Retour sur cette journée qui marquera les annales judiciaires. Condamné en septembre dernier à trois ans de prison, dont un an ferme, pour corruption et trafic d’influence dans l’affaire des écoutes, l’ancien locataire de l’Élysée a vu sa peine confirmée en appel puis en cassation. Après d’âpres négociations avec le parquet, il a finalement obtenu de pouvoir purger sa peine à son domicile, sous surveillance électronique.
Un symbole lourd de sens
Au-delà de l’aspect purement judiciaire, voir un ancien Président affublé d’un bracelet électronique revêt une portée symbolique très forte. C’est la preuve, s’il en fallait encore une, que personne n’est au-dessus des lois, pas même ceux qui les ont faites voter. Un signal envoyé à toute la classe politique, souvent soupçonnée de bénéficier de passe-droits.
C’est un message de fermeté adressé à tous. La justice est la même pour tous, quel que soit le statut de la personne.
D’après une source proche du dossier
Les conditions de la détention à domicile
Si le principe d’une assignation à résidence sous surveillance électronique a été acté, les détails de son exécution restent à définir. Nicolas Sarkozy devra en effet respecter certaines conditions strictes :
- Interdiction de s’absenter de son domicile en dehors de certaines plages horaires définies
- Obligation de recevoir les visites inopinées des agents de probation
- Interdiction d’entrer en contact avec certaines personnes, dont les autres mis en cause dans l’affaire
Des aménagements seront sans doute consentis à l’ancien chef d’État, eu égard à son statut et à ses activités. Il devrait ainsi pouvoir continuer à travailler, en se rendant à son bureau, et à honorer certains rendez-vous importants. Mais sa liberté de mouvement sera fortement réduite pendant un an.
L’épilogue d’une affaire retentissante
La pose de ce bracelet électronique vient clore le feuilleton judiciaire le plus retentissant de ces dernières années. Jamais un ancien Président n’avait ainsi été condamné à de la prison ferme. L’affaire des écoutes, déclenchée il y a près de 10 ans, aura tenu la France en haleine, avec ses multiples rebondissements.
Soupçonné d’avoir voulu obtenir d’un haut magistrat des informations couvertes par le secret, dans une autre procédure le visant, en échange d’un coup de pouce pour un poste prestigieux à Monaco, Nicolas Sarkozy a toujours nié les faits. Mais les juges ont considéré qu’il y avait bien eu un « pacte de corruption », en s’appuyant notamment sur des écoutes téléphoniques.
L’ancien Président, qui reste malgré tout très populaire dans une partie de l’opinion, va devoir s’habituer à ce nouvel accessoire envahissant. Lui qui envisageait de revenir sur le devant de la scène va devoir faire profil bas pendant un an. Une éternité en politique. Mais quand on a connu la prison de la rue de la Santé, la prison dorée reste un moindre mal.
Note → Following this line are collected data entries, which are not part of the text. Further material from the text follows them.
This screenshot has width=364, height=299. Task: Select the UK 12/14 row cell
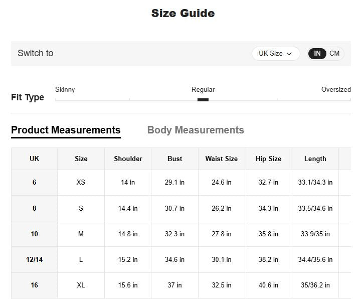pyautogui.click(x=34, y=260)
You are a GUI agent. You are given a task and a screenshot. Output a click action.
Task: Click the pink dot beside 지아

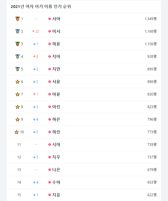pos(50,56)
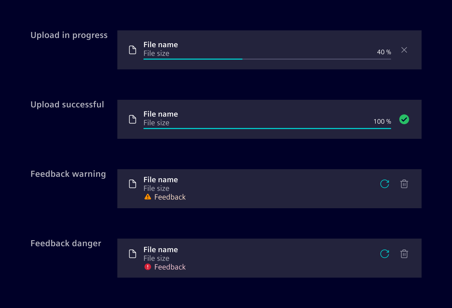The width and height of the screenshot is (452, 308).
Task: Click the 40 % progress bar
Action: coord(267,59)
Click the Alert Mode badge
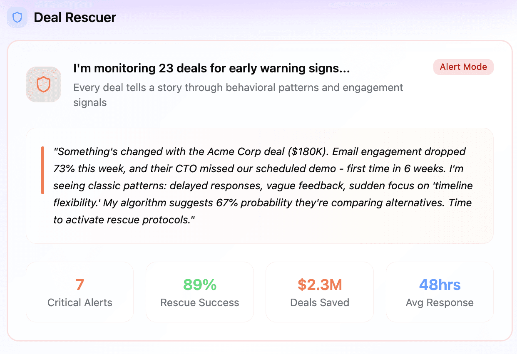Screen dimensions: 517x354 [463, 67]
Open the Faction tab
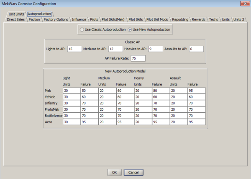 pos(35,19)

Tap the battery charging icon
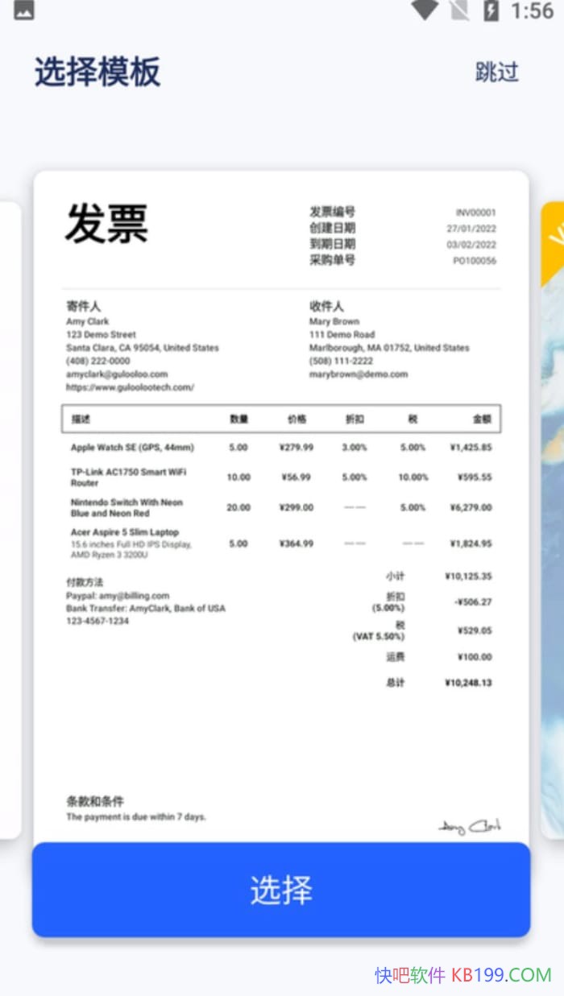pos(491,10)
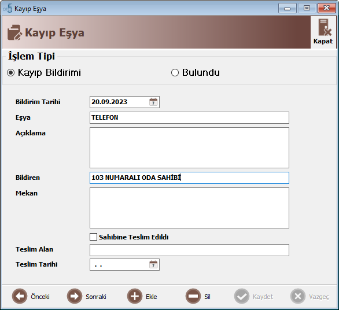Click the Bildiren input field

(x=189, y=178)
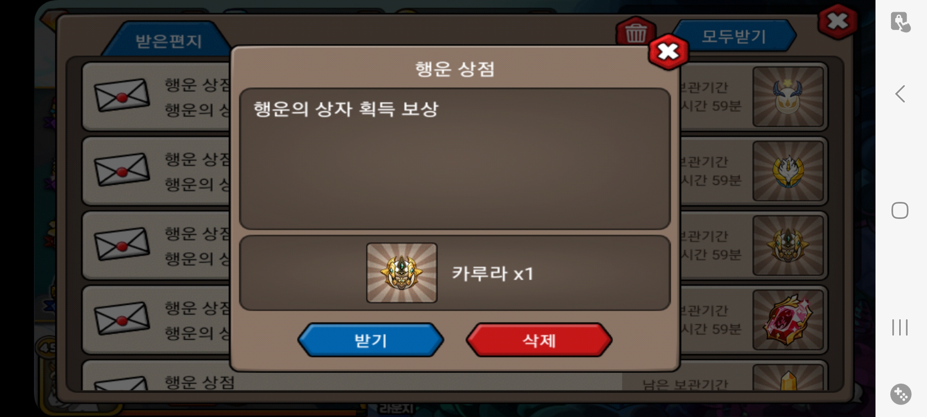Select the white phoenix reward thumbnail
Image resolution: width=927 pixels, height=417 pixels.
coord(788,171)
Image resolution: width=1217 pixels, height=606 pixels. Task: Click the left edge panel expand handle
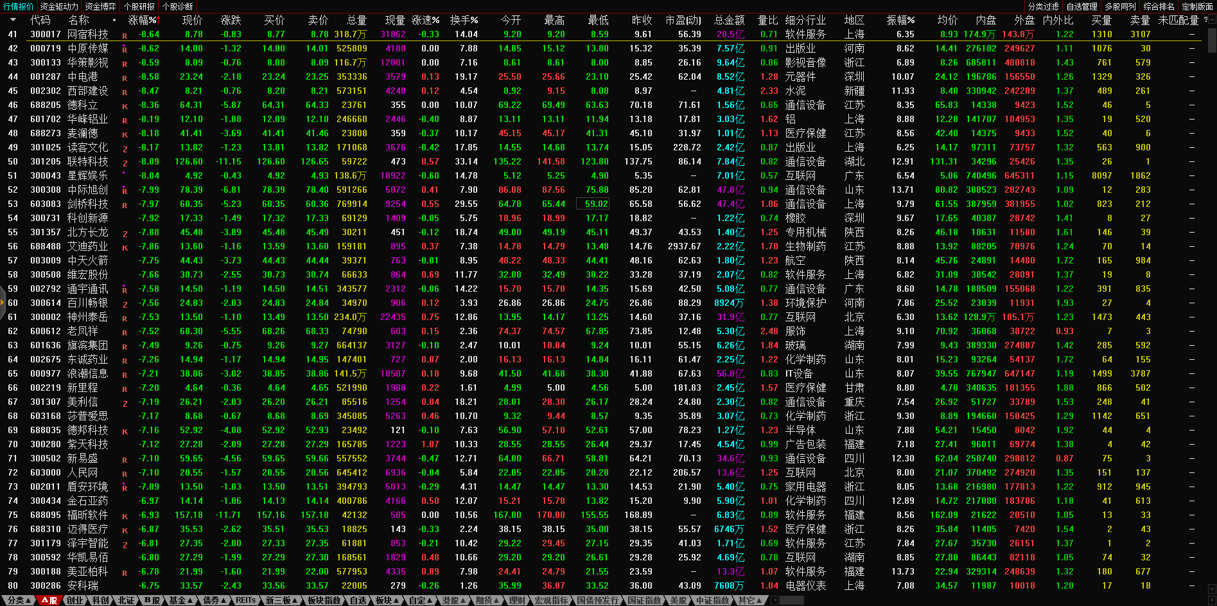[3, 303]
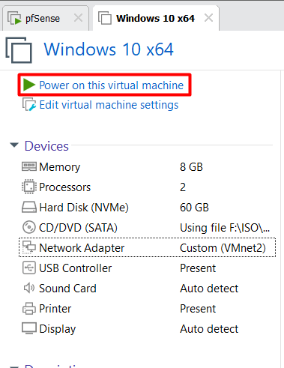Click the Display monitor icon
Image resolution: width=284 pixels, height=368 pixels.
29,328
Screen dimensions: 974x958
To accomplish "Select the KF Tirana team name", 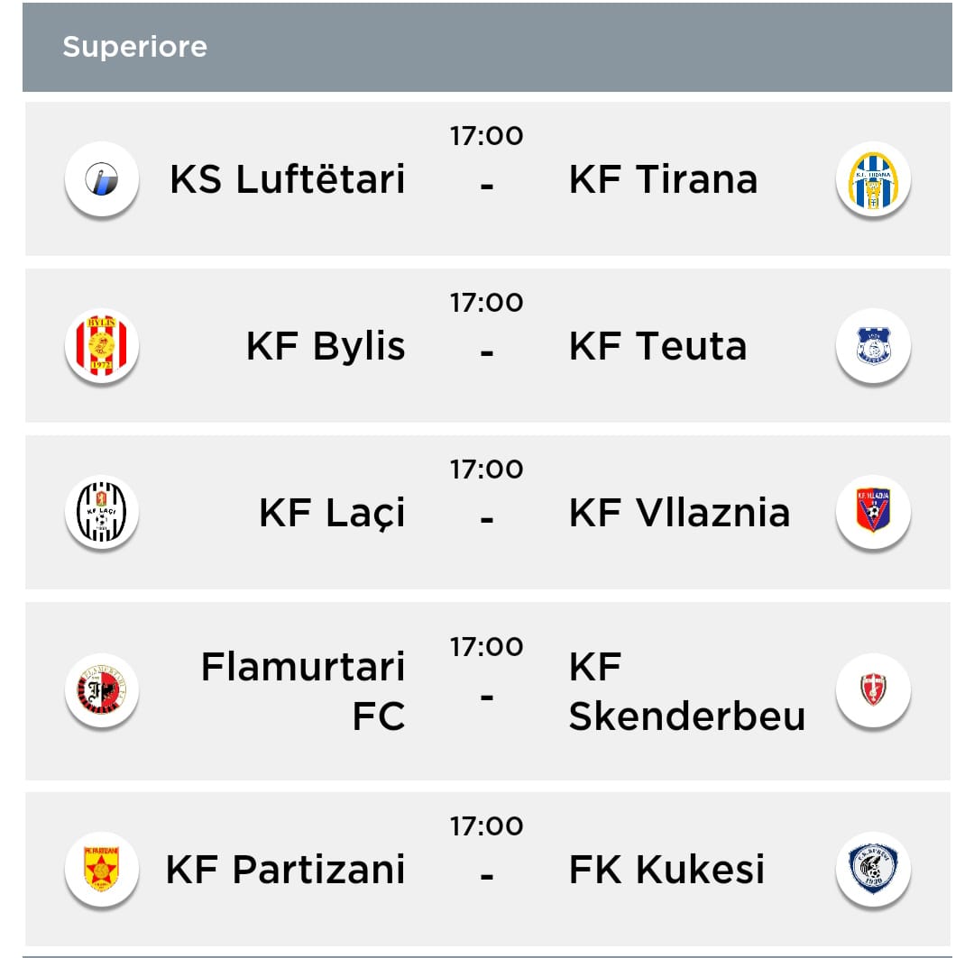I will [x=663, y=179].
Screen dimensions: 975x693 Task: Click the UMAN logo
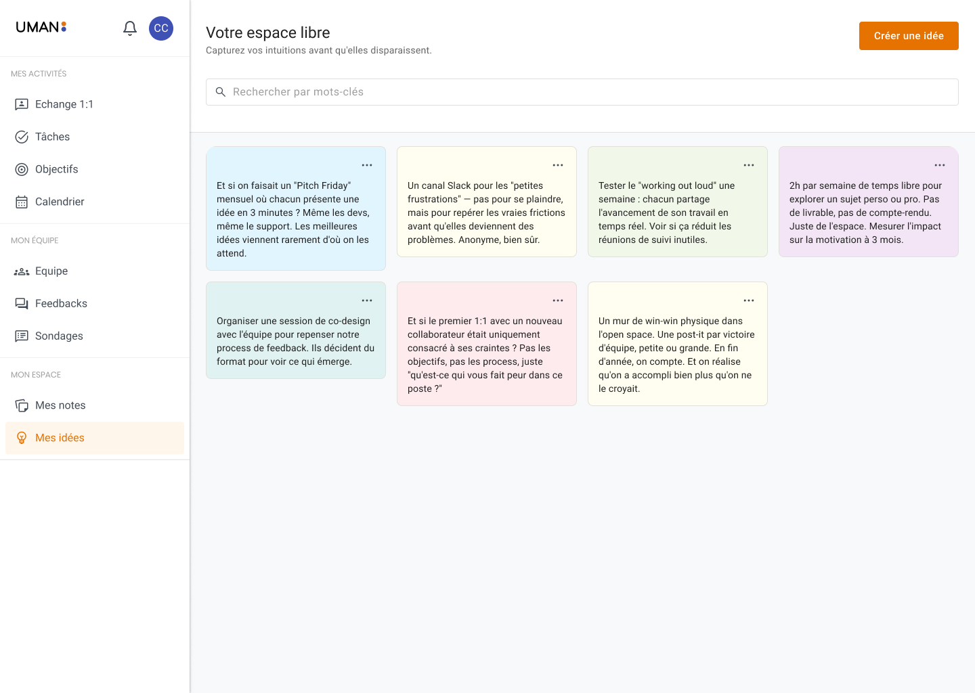click(41, 27)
Cette première pose de bracelet électronique fera date. Et même si Nicolas Sarkozy a déjà annoncé vouloir saisir la Cour européenne des droits de l’homme, la justice française a montré qu’elle savait frapper fort et se montrer exemplaire quand il le fallait. Une nouvelle étape dans la moralisation de la vie publique a sans doute été franchie.